#### Provided information

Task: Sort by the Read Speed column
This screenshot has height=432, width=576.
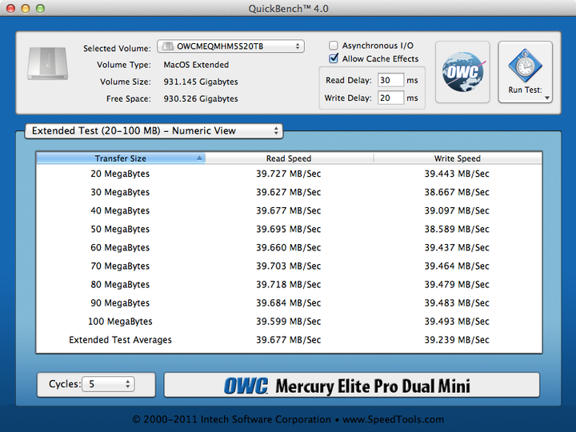Action: click(x=289, y=158)
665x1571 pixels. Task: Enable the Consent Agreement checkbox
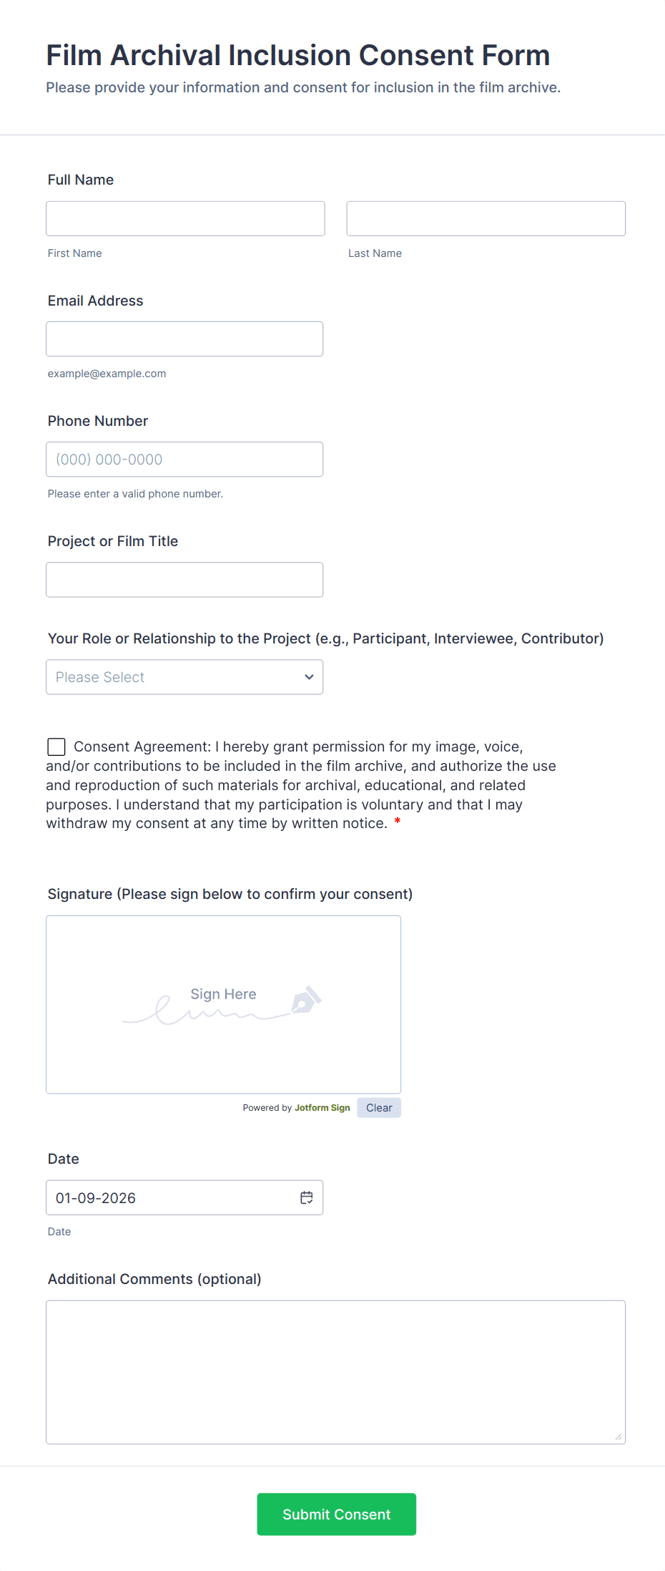(x=56, y=746)
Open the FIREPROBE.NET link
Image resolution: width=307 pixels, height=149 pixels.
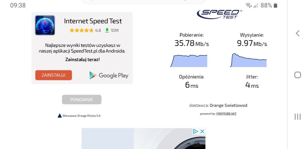tap(226, 114)
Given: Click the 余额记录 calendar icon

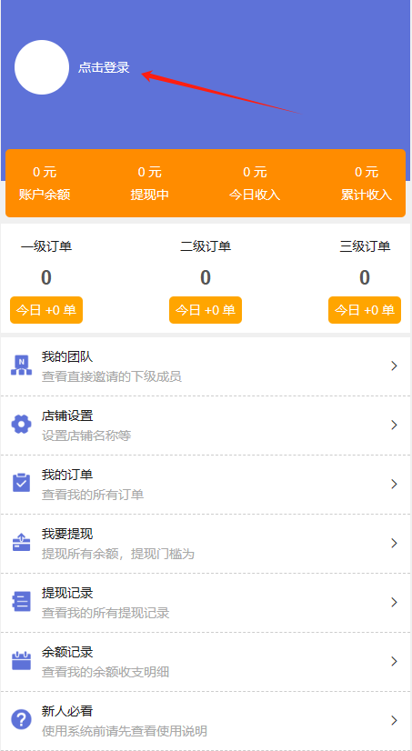Looking at the screenshot, I should click(21, 661).
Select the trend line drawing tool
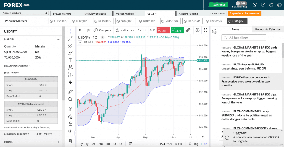The height and width of the screenshot is (147, 284). pyautogui.click(x=70, y=38)
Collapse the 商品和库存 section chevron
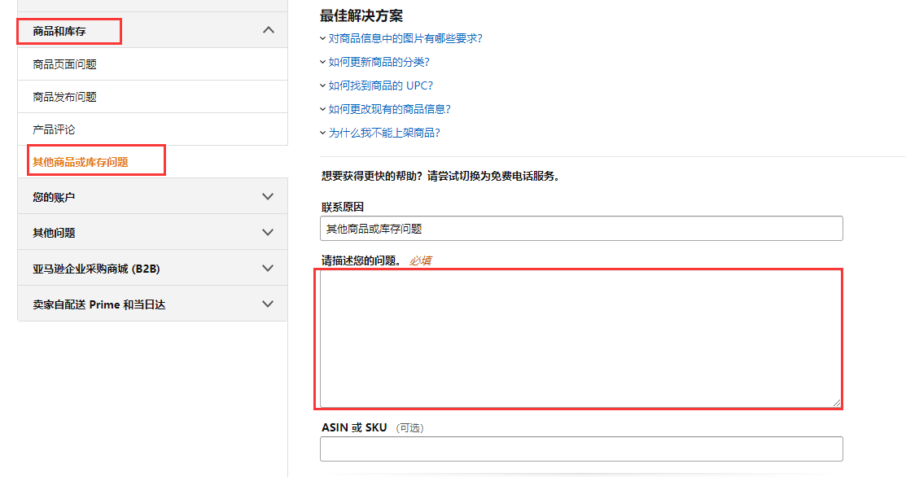Viewport: 906px width, 477px height. point(269,30)
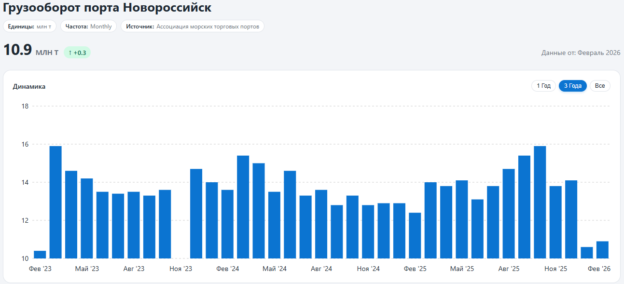The width and height of the screenshot is (624, 284).
Task: Click the bar above Авг '23
Action: (134, 225)
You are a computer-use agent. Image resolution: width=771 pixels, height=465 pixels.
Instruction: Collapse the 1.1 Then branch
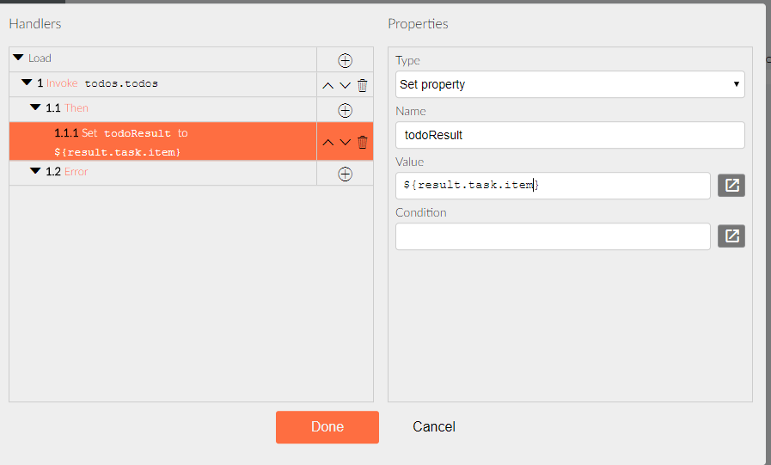35,107

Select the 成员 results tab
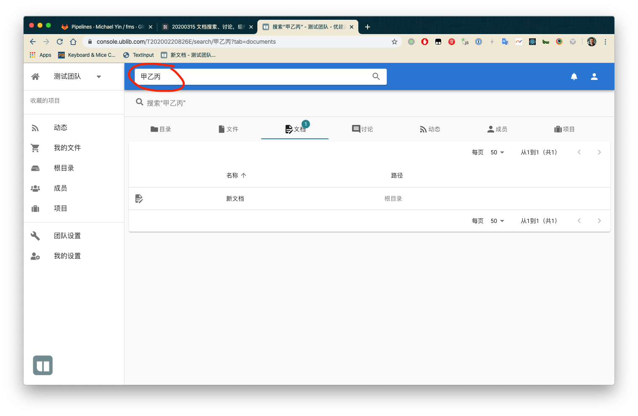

########

§ **Exercise details**
Please repeat the data above exactly as it appears, pictures excluded.

§ **Answer for the task**
Task: Sort by the Read Speed column
This screenshot has height=432, width=576.
Action: click(x=289, y=158)
665x1571 pixels. Task: Enable the Consent Agreement checkbox
(x=56, y=746)
Open the FIREPROBE.NET link
Image resolution: width=307 pixels, height=149 pixels.
tap(226, 114)
Given: Click the 余额记录 calendar icon

Looking at the screenshot, I should click(21, 661).
Select the trend line drawing tool
The height and width of the screenshot is (147, 284). pyautogui.click(x=70, y=38)
Collapse the 商品和库存 section chevron
Viewport: 906px width, 477px height. point(269,30)
The width and height of the screenshot is (624, 284).
Task: Click the bar above Авг '23
Action: (134, 225)
You are a computer-use agent. Image resolution: width=771 pixels, height=465 pixels.
Instruction: Collapse the 1.1 Then branch
35,107

Select the 成员 results tab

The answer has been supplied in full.